Task details -
Begin with the line holding "BIZANGO PRO (461, 841)" and end with the last line of the records below. Set down exactly those lines and leave out every picture.

[Collected data entries]
■ ■ ■ ■ ■ ■ ■

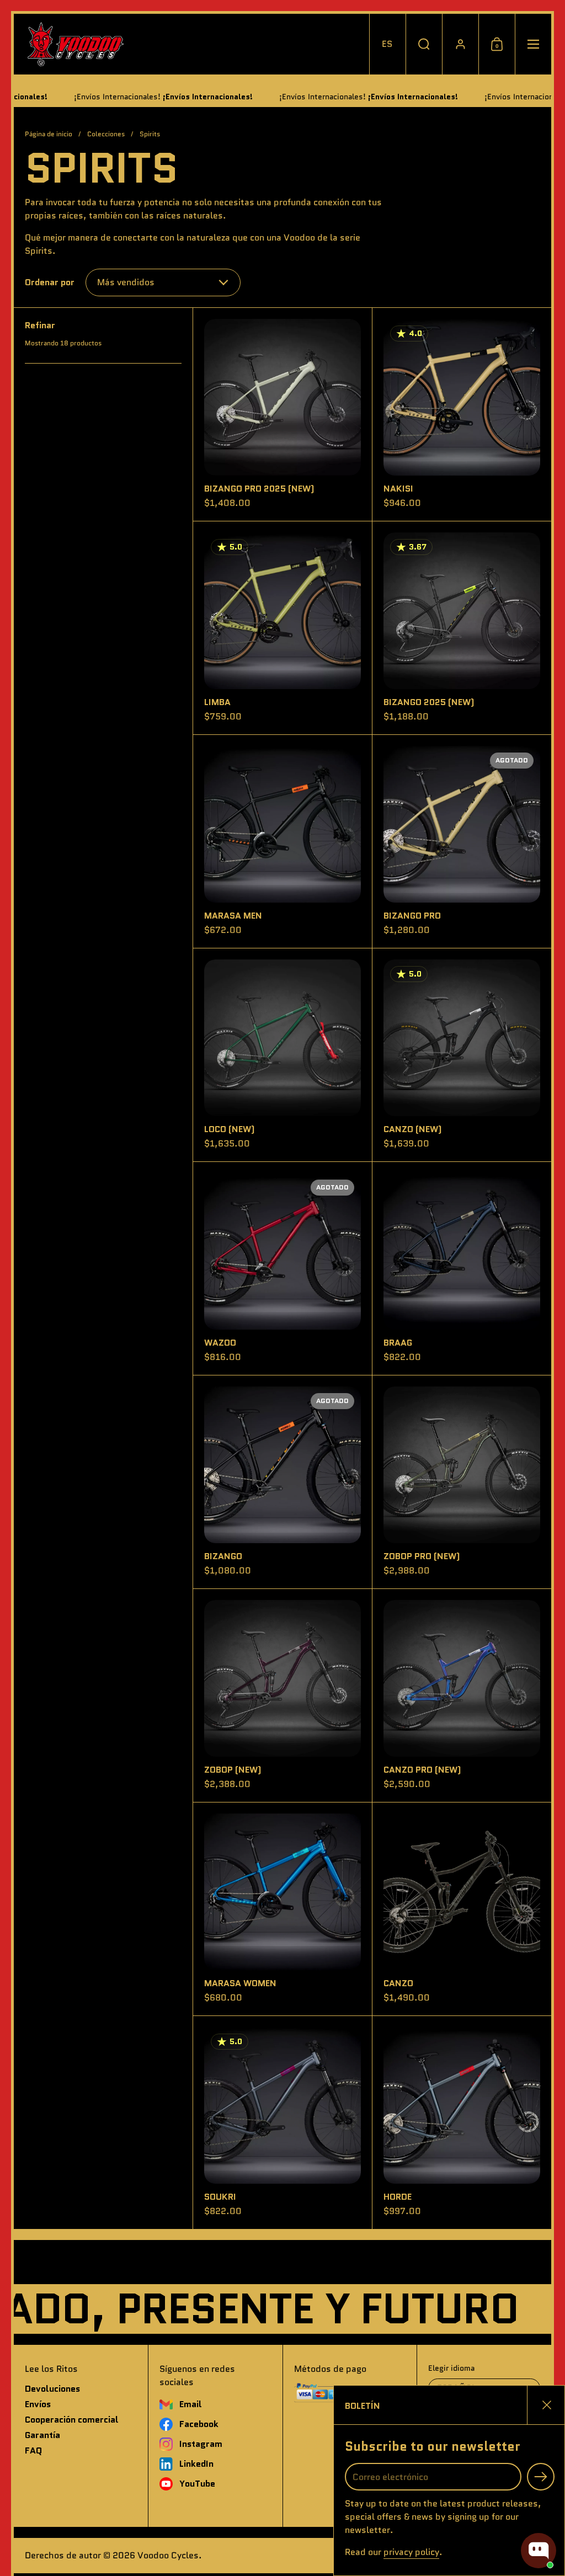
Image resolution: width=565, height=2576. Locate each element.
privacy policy (411, 2552)
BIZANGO (282, 1481)
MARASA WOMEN (282, 1908)
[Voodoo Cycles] (75, 44)
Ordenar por (49, 282)
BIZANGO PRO (461, 841)
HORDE (461, 2122)
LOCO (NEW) (282, 1054)
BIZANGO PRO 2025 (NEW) (282, 414)
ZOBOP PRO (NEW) (461, 1481)
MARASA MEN (282, 841)
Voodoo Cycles (168, 2555)
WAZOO (282, 1268)
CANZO (461, 1908)
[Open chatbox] (538, 2550)
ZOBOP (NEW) (282, 1695)
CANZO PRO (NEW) (461, 1695)
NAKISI (461, 414)
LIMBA (282, 627)
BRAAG (461, 1268)
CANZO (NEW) (461, 1054)
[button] (387, 44)
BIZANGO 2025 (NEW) (461, 627)
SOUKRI (282, 2122)
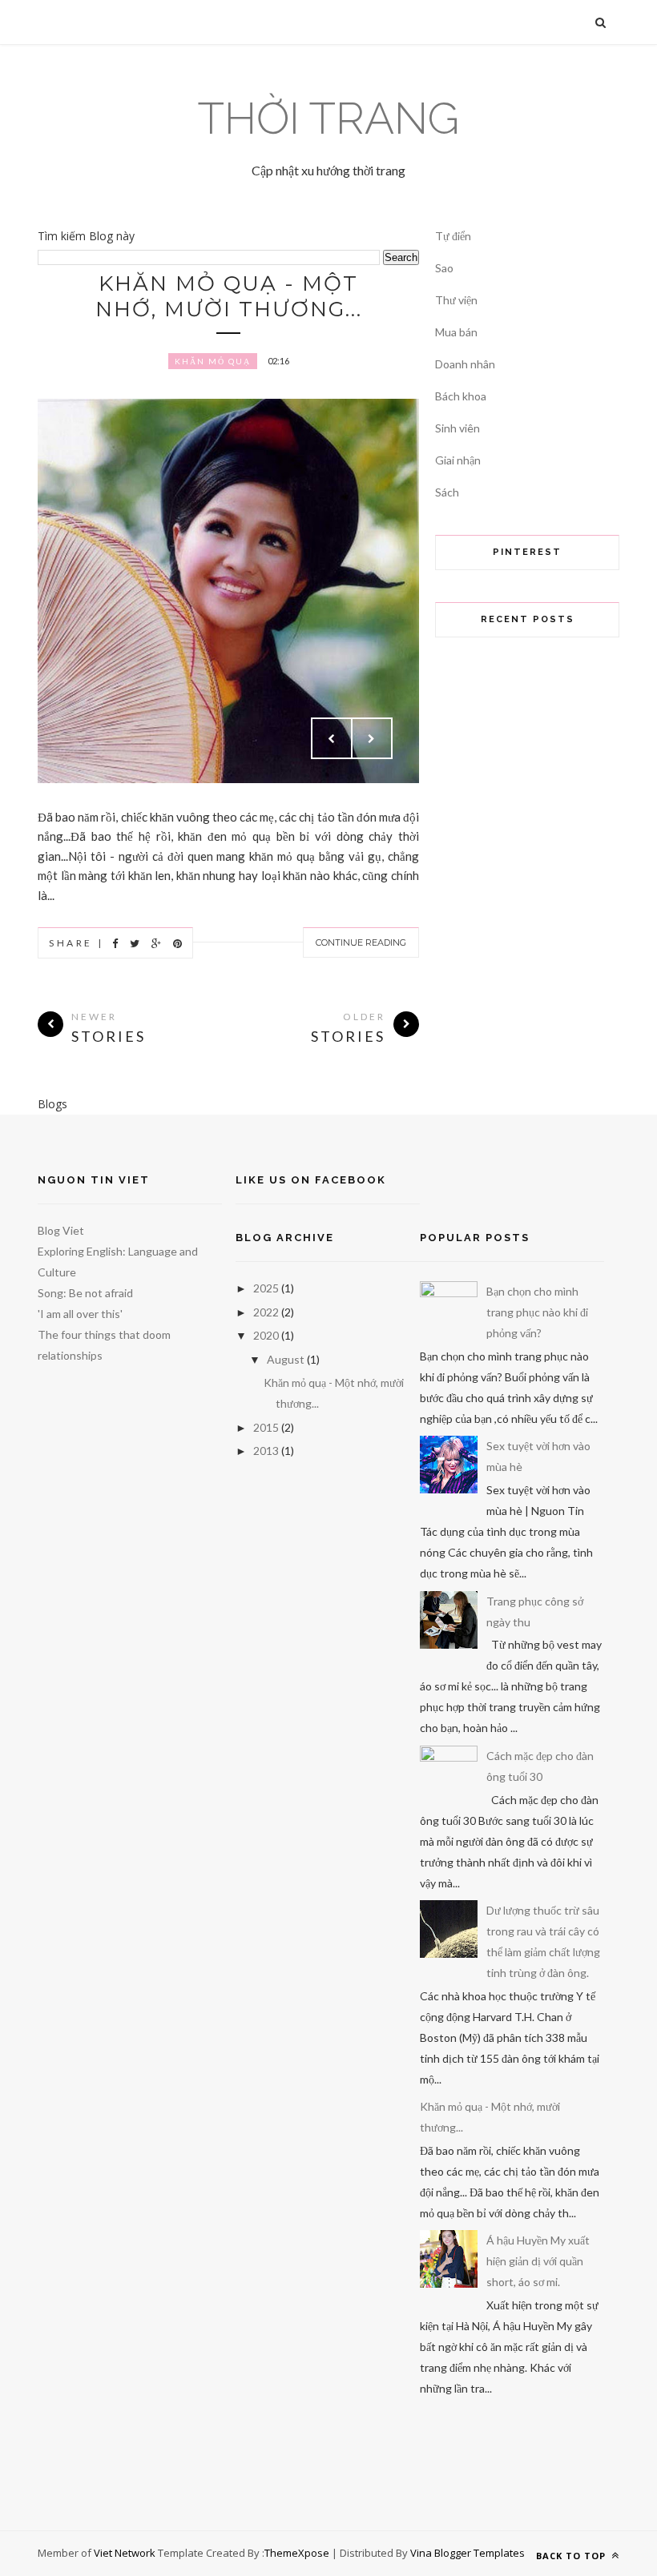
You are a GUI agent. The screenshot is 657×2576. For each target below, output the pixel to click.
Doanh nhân (465, 364)
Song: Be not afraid (85, 1293)
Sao (444, 268)
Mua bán (456, 332)
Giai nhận (458, 460)
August (285, 1359)
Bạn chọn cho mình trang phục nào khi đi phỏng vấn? (537, 1312)
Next (372, 738)
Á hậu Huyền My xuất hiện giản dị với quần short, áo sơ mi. (538, 2261)
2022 (266, 1312)
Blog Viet (61, 1230)
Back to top (572, 2556)
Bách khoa (460, 396)
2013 (266, 1450)
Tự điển (453, 236)
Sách (447, 492)
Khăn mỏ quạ (213, 361)
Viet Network (124, 2553)
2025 (266, 1288)
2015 (266, 1427)
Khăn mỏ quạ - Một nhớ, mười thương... (228, 296)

■ ■ ■ ■ ■ ■ ■

Solution to the exercise -
BIZANGO PRO (461, 841)
HORDE (461, 2122)
LOCO (NEW) (282, 1054)
BIZANGO PRO 2025 (NEW) (282, 414)
ZOBOP PRO (NEW) (461, 1481)
MARASA MEN (282, 841)
Voodoo Cycles (168, 2555)
WAZOO (282, 1268)
CANZO (461, 1908)
[Open chatbox] (538, 2550)
ZOBOP (NEW) (282, 1695)
CANZO PRO (NEW) (461, 1695)
NAKISI (461, 414)
LIMBA (282, 627)
BRAAG (461, 1268)
CANZO (NEW) (461, 1054)
[button] (387, 44)
BIZANGO 2025 (NEW) (461, 627)
SOUKRI (282, 2122)
You are a GUI agent. The screenshot is 657×2576. For each target below, output the pixel to click.
Doanh nhân (465, 364)
Song: Be not afraid (85, 1293)
Sao (444, 268)
Mua bán (456, 332)
Giai nhận (458, 460)
August (285, 1359)
Bạn chọn cho mình trang phục nào khi đi phỏng vấn? (537, 1312)
Next (372, 738)
Á hậu Huyền My xuất hiện giản dị với quần short, áo sơ mi. (538, 2261)
2022 (266, 1312)
Blog Viet (61, 1230)
Back to top (572, 2556)
Bách khoa (460, 396)
2013 (266, 1450)
Tự điển (453, 236)
Sách (447, 492)
Khăn mỏ quạ (213, 361)
Viet Network (124, 2553)
2025 (266, 1288)
2015 (266, 1427)
Khăn mỏ quạ - Một nhớ, mười thương... (228, 296)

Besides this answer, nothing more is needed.